- Born: 1 May 1966 (age 60) Florence, Italy
- Occupation: Writer
- Writing career
- Language: Italian

= Enzo Fileno Carabba =

Italian writer

Enzo Fileno Carabba is an Italian writer with published works in Italy and abroad. He writes short stories, scripts for radio, librettos and children's books.

==Biography==
In 1990 his book Jakob Pesciolini (published by Einaudi, 1992) (the first volume of a trilogy which includes La regola del silenzio (1994) and La Foresta finale (1997)), won the Premio Calvino. In 2003 his novel where the fantastic element is mixed with a strong autobiographical element, Mauvais signes (published by Gallimard, Série Noire) was first distributed in France. It was published in Italy with the title Pessimi segnali (published by Marsilio, 2004).
In the novel Le colline oscure (published by Barbera, 2008) Angelo, the protagonist of Pessimi segnali, returns.
In 2010 his children's book Fuga da Magopoli (Salani, Gl'Istrici), was the winner of the Premio Critici in Erba 2011. The jury for this award consisted of hundreds of children.
In 2011 Con un poco di zucchero (published by Mondadori, Sis) was published.
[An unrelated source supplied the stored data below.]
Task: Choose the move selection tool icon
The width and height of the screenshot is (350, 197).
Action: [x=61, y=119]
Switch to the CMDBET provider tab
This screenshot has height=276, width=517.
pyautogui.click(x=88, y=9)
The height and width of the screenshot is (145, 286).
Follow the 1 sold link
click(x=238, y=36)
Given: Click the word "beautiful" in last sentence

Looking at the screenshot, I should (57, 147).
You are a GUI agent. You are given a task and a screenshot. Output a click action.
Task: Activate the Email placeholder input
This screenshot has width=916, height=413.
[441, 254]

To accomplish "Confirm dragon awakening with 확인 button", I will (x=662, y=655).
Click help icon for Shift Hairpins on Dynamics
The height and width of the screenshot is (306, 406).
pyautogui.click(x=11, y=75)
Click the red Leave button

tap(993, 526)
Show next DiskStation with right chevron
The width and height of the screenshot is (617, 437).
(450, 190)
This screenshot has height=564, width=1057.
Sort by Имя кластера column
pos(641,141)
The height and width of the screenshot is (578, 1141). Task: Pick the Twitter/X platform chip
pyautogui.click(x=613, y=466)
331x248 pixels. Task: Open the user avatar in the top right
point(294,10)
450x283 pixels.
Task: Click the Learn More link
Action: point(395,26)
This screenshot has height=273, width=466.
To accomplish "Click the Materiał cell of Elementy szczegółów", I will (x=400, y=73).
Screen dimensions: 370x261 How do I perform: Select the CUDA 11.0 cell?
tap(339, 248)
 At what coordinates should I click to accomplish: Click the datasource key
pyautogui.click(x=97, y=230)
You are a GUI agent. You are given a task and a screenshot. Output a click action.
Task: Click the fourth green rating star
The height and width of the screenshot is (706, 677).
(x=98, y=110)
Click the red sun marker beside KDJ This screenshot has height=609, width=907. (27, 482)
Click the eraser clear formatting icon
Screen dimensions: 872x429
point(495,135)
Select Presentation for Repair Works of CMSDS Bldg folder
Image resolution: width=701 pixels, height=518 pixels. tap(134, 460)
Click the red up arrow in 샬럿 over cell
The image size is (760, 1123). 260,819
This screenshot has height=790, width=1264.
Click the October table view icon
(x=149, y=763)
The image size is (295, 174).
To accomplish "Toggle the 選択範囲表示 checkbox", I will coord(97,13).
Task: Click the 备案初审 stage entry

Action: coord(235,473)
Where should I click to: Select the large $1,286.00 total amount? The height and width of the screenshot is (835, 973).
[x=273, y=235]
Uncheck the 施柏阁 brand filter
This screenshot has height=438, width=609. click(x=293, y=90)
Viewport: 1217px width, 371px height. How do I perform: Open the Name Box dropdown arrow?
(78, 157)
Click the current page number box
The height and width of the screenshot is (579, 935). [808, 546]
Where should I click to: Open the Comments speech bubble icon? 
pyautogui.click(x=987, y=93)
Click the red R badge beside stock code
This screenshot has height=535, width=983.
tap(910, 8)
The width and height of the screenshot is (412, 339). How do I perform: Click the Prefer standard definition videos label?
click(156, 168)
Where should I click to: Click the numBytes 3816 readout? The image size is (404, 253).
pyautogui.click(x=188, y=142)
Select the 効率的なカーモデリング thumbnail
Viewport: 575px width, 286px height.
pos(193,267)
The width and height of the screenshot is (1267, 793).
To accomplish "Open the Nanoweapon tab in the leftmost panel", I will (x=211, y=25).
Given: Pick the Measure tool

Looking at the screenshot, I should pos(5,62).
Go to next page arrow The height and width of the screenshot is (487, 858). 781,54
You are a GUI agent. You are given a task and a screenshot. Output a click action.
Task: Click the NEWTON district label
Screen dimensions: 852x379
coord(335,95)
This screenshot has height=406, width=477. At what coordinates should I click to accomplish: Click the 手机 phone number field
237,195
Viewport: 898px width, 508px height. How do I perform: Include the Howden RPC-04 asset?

The first chapter of another novel set in Florence, and never published in Italy (La donna dell'ippopotamo) came out in 2012 in the Dutch anthology De stedenverzamelaar.
In 2012 the historical novel Attila was published by Feltrinelli.
As a journalist he has a column in the Corriere Fiorentino called Storie d'amore in which he tells of the lives of real couples.

==Interests==
He is a trekking and spear fishing enthusiast and is the author of various nature reportages.

===Published works===
- Jakob Pesciolini, Einaudi, 1992. ISBN 978-88-0612-779-4.
- La Regola Del Silenzio, Einaudi, 1994. ISBN 978-88-0613-374-0.
- La Foresta Finale, Einaudi, 1997. ISBN 978-88-0613-933-9.
- Mauvais signes, Gallimard, 2003. ISBN 2070499855.
- Pessimi segnali, Marsilio, 2004. ISBN 978-88-3178-440-5.
- Le colline oscure, Barbera, 2008. ISBN 978-88-7899-249-8.
- Fuga da Magopoli, Salani, 2010. ISBN 88-6256-156-3.
- Con un poco di zucchero, Mondadori, 2011. ISBN 978-88-0460-736-6.
- Firenze in De stedenverzamelaar, Serena Libri, 2012. ISBN 978-90-7627-071-5.
- Attila. L'incontro dei mondi, Feltrinelli, 2012. ISBN 978-88-0792-182-7.